=== Arbeitsauftrag A ===
Übernimm aus dem Textauszug zur Viertagewoche alles von "Ein einfaches Oben" bis hinunter zu "teilweisem Lohnausgleich] vorgeschlagen." und aktualisiere dabei "Grautöne" zu "Zwischentöne".
=== Arbeitsauftrag B ===
Beantworte zum Artikel über den Vorstoß der IG Metall diese Fragen:
(i) Für welche Industrie hält der Artikel eine Viertagewoche für einen sinnvollen Schritt?
(ii) Welcher Anteil der Beschäftigten verdient laut Artikel einen Lohn am Rande der Armutsgrenze?
(iii) Was hat IG-Metall-Chef Jörg Hofmann vorgeschlagen?
=== Arbeitsauftrag C ===
Knüpfe an den letzten Satz des Artikels zum Arbeitszeit-Vorstoß der IG Metall an und schreibe den Text weiter.

--- Textauszug ---

# taz.de -- Vorstoß der IG Metall zur Arbeitszeit: Funktioniert nicht überall
       
       > Für die Metallindustrie ist eine Viertagewoche ein sinnvoller Schritt. In
       > anderen Branchen sind dafür aber die Löhne und Gewinnspannen zu niedrig.
       
 (IMG) Bild: Für Facharbeiter finanziell machbar: Gewerkschaftler im Juli bei Airbus in Hamburg
       
       Ein einfaches Oben und Unten gibt es in der Arbeitswelt längst nicht mehr.
       Dazwischen liegen viele Grautöne. Gut bezahlte Facharbeiter gehören zu den
       20 Prozent der Bestverdienenden. Auf der anderen Seite verdient jeder
       vierte Beschäftigte einen Lohn am Rande der Armutsgrenze. Entsprechend
       unterschiedlich müssen künftig auch die Mittel aussehen, die gegen
       Krisensymptome helfen sollen. Eines hat IG-Metall-Chef Jörg Hofmann [1][mit
       der Viertagewoche bei teilweisem Lohnausgleich] vorgeschlagen.

--- Einträge ---

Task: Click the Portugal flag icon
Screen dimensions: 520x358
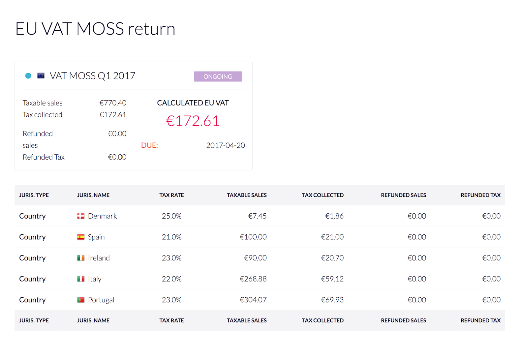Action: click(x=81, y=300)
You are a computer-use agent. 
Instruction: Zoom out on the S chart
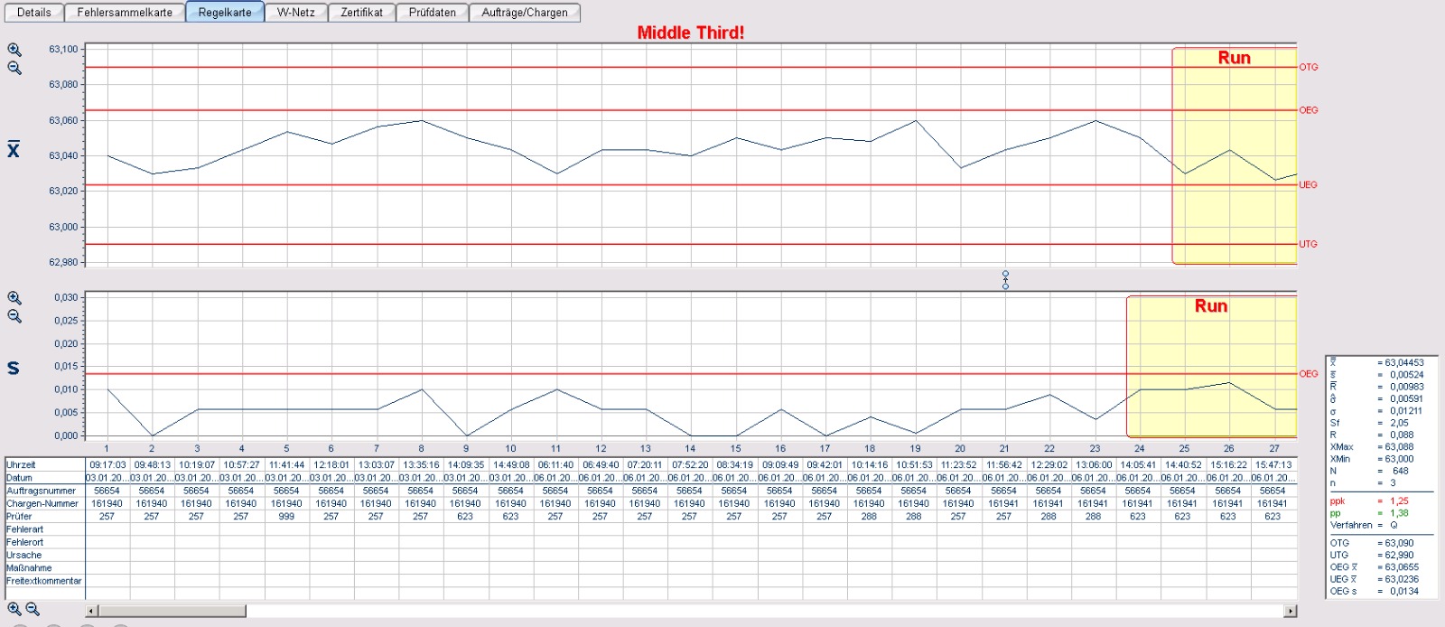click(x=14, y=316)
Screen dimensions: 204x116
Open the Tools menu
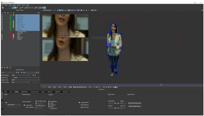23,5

---
--- Einträge ---

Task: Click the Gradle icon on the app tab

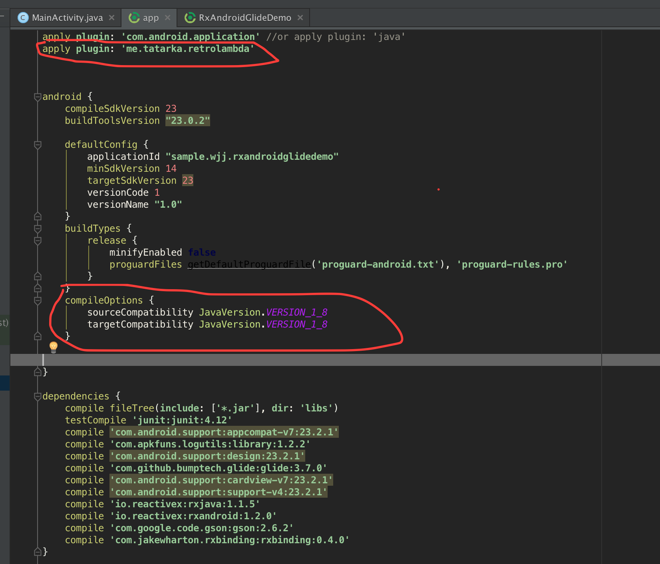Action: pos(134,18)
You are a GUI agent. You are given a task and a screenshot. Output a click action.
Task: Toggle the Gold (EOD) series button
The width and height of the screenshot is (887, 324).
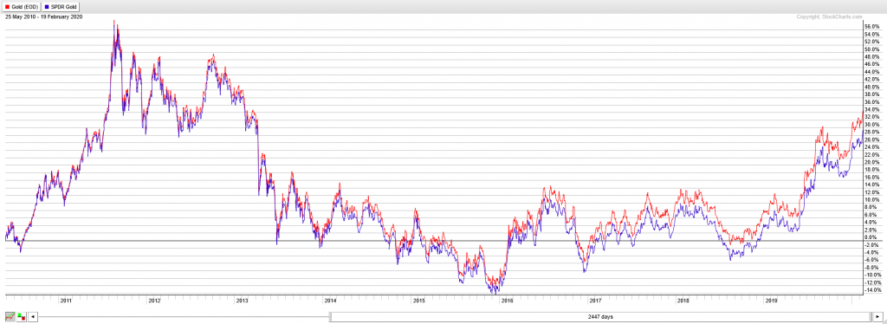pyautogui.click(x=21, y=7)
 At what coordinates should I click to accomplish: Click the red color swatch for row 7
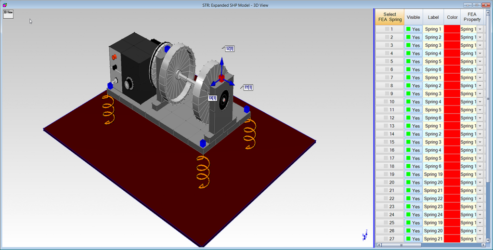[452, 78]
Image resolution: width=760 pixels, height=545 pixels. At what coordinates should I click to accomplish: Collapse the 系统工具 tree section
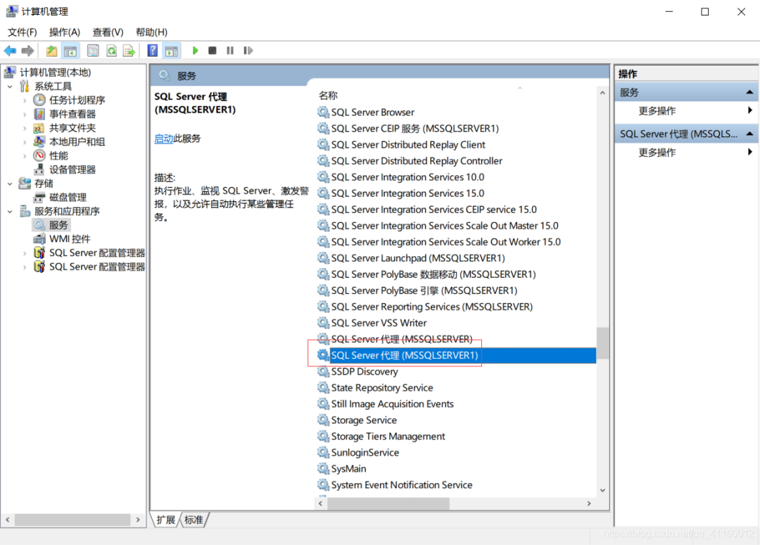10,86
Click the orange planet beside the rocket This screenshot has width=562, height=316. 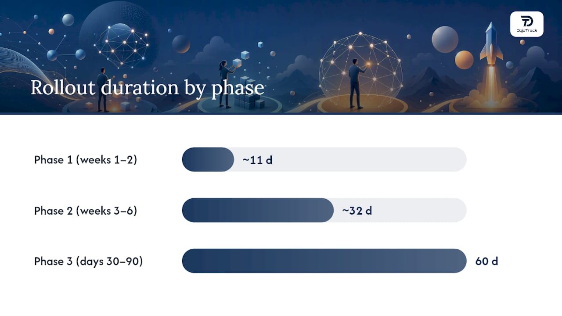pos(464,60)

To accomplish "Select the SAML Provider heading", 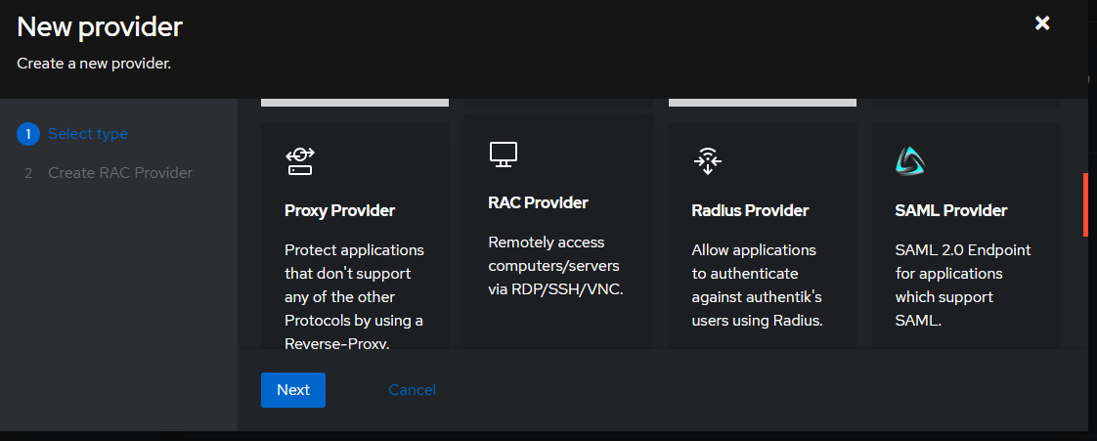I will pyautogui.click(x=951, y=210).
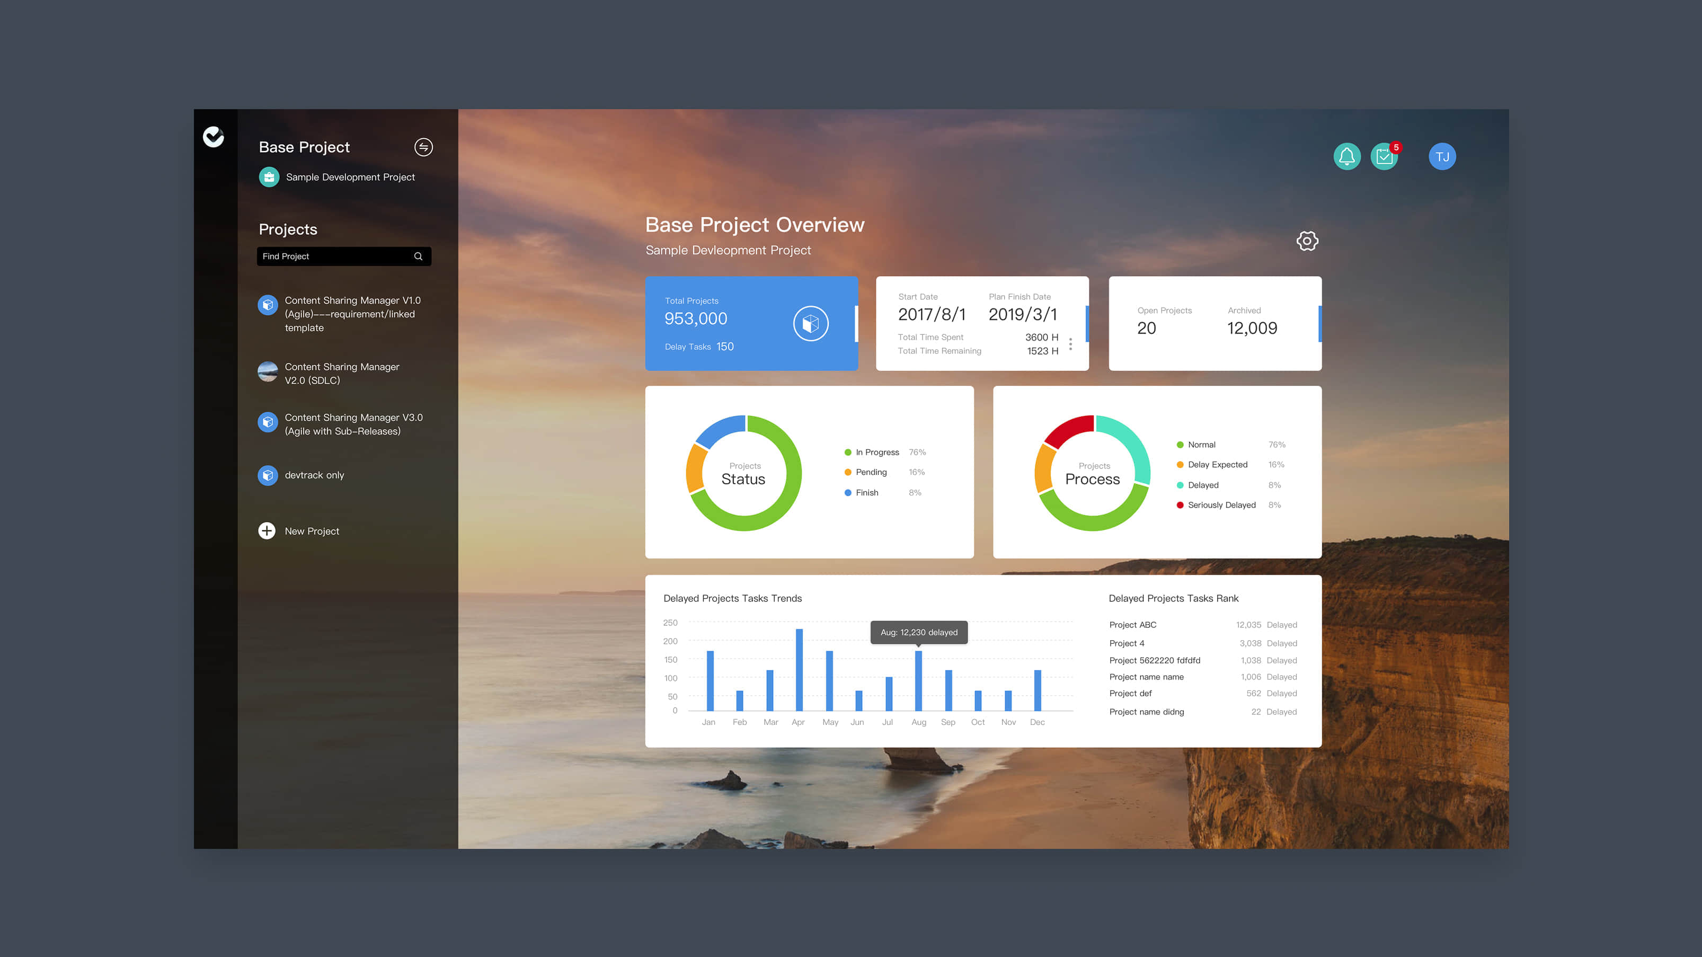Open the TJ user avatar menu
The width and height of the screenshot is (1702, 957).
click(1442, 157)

---

=== Ergebnis A ===
Ein einfaches Oben und Unten gibt es in der Arbeitswelt längst nicht mehr.
       Dazwischen liegen viele Zwischentöne. Gut bezahlte Facharbeiter gehören zu den
       20 Prozent der Bestverdienenden. Auf der anderen Seite verdient jeder
       vierte Beschäftigte einen Lohn am Rande der Armutsgrenze. Entsprechend
       unterschiedlich müssen künftig auch die Mittel aussehen, die gegen
       Krisensymptome helfen sollen. Eines hat IG-Metall-Chef Jörg Hofmann [1][mit
       der Viertagewoche bei teilweisem Lohnausgleich] vorgeschlagen.

=== Ergebnis B ===
(i) Die Metallindustrie.
(ii) Jeder vierte Beschäftigte.
(iii) Die Viertagewoche bei teilweisem Lohnausgleich.

=== Ergebnis C ===
       Für die Metall- und Elektroindustrie ist es ein plausibler Schritt, um
       einerseits qualifizierte Jobs zu erhalten, andererseits den Veränderungen
       insbesondere in der Autoindustrie zu begegnen. Arbeitgeber wie Arbeitnehmer
       haben etwas davon: Die Unternehmen binden dadurch womöglich bald wieder
       benötigte Fachkräfte. Die Beschäftigten sichern ihre Jobs und gewinnen an
       Lebensqualität. Die industrielle Vorzeigebranche mit der dominanten
       Autoindustrie kann sich einen solchen Luxus vermutlich nicht überall,
       jedoch auf breiter Front leisten.
       
       Der Vorschlag zeigt zudem ein Umdenken in der IG Metall:
       Arbeitszeitverkürzung ohne vollständigen Lohnausgleich war bislang ein Tabu
       für die Gewerkschaft. Insofern darf Hofmanns Vorstoß auch als Angebot
       verstanden werden, die tiefgreifende Krise der Autobranche zusammen mit den
       Arbeitgebern zu überwinden.
       
       In anderen Branchen funktioniert dieses Modell allerdings nicht – nur
       wenige Wirtschaftszweige stehen gut genug da. Insbesondere für Branchen mit
       niedrigem Lohnniveau müssen sich die Tarifparteien andere Lösungen
       einfallen lassen. Weitere Einkommenskürzungen vertragen die Beschäftigten
       dort nicht. Aber auch für sie gibt es bereits Konzepte, „Vier plus Eins“
       etwa: Den überwiegenden Teil der Woche arbeiten die Beschäftigten normal,
       am fünften Tag gibt es eine staatlich geförderte Fortbildung.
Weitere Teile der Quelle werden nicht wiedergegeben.